■ WHAT NEEDS TO BE DONE
Identify every line in the data file below that contains the string "toolbar", and copy each of those lines. Case counts.

Part of a data file
++++++++++++++++++++
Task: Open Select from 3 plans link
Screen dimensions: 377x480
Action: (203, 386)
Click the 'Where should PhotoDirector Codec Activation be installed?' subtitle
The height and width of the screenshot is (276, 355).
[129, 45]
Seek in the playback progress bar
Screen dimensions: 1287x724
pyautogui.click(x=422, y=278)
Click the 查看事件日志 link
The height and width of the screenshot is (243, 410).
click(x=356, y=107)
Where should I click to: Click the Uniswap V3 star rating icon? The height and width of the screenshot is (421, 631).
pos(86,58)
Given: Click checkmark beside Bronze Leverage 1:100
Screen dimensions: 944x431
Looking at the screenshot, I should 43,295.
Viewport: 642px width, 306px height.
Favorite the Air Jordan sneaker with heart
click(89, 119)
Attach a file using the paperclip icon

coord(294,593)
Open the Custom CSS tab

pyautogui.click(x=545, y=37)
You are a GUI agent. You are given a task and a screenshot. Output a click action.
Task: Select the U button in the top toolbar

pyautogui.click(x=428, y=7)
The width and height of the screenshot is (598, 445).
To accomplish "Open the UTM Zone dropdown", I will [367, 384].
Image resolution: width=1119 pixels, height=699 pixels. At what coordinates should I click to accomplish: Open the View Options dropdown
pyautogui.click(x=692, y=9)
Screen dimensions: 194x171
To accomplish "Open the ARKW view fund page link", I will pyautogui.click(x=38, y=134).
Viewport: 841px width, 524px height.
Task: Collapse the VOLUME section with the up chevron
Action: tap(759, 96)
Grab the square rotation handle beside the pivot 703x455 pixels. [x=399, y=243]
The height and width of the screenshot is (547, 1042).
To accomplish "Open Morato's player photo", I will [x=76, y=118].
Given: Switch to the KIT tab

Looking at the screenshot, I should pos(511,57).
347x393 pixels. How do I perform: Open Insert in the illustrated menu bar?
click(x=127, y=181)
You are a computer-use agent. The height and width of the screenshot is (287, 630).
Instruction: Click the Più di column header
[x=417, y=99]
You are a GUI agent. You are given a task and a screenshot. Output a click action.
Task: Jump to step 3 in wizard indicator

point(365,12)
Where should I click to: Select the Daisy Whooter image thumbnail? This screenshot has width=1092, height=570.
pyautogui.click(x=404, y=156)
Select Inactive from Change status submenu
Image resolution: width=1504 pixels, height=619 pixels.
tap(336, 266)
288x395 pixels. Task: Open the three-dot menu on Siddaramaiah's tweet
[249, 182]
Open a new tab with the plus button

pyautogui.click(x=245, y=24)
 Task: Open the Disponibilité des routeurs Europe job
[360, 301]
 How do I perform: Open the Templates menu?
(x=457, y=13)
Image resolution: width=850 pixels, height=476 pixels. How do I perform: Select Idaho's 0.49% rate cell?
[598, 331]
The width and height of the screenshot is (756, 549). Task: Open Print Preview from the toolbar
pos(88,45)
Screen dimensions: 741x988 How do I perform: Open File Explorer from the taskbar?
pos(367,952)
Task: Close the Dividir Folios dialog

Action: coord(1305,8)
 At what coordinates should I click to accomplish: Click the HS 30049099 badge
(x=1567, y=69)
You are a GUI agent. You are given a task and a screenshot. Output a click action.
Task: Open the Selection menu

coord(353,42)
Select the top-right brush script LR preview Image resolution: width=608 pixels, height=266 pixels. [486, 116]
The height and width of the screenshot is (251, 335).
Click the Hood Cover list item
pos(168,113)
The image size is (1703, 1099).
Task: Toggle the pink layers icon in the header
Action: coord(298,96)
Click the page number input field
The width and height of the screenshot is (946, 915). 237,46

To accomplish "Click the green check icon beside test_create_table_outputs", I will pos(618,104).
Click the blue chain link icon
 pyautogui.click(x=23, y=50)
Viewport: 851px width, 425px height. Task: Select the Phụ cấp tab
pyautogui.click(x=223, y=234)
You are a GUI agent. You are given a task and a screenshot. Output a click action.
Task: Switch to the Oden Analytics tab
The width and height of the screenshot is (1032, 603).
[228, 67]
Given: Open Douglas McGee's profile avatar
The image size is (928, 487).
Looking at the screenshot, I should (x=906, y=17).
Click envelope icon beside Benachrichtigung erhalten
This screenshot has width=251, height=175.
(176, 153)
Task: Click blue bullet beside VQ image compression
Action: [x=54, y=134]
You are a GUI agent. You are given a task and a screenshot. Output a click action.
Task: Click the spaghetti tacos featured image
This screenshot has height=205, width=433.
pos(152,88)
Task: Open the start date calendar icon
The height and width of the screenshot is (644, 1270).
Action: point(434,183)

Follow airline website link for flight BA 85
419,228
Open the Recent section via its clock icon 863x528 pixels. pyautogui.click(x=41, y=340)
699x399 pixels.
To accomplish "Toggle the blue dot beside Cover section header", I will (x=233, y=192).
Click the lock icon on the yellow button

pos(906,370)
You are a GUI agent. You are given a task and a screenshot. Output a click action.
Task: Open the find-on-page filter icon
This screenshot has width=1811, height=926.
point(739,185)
++++++++++++++++++++
■ TASK RESULT
Task: Select the U button in the top toolbar
The width and height of the screenshot is (756, 549). Task: Open Print Preview from the toolbar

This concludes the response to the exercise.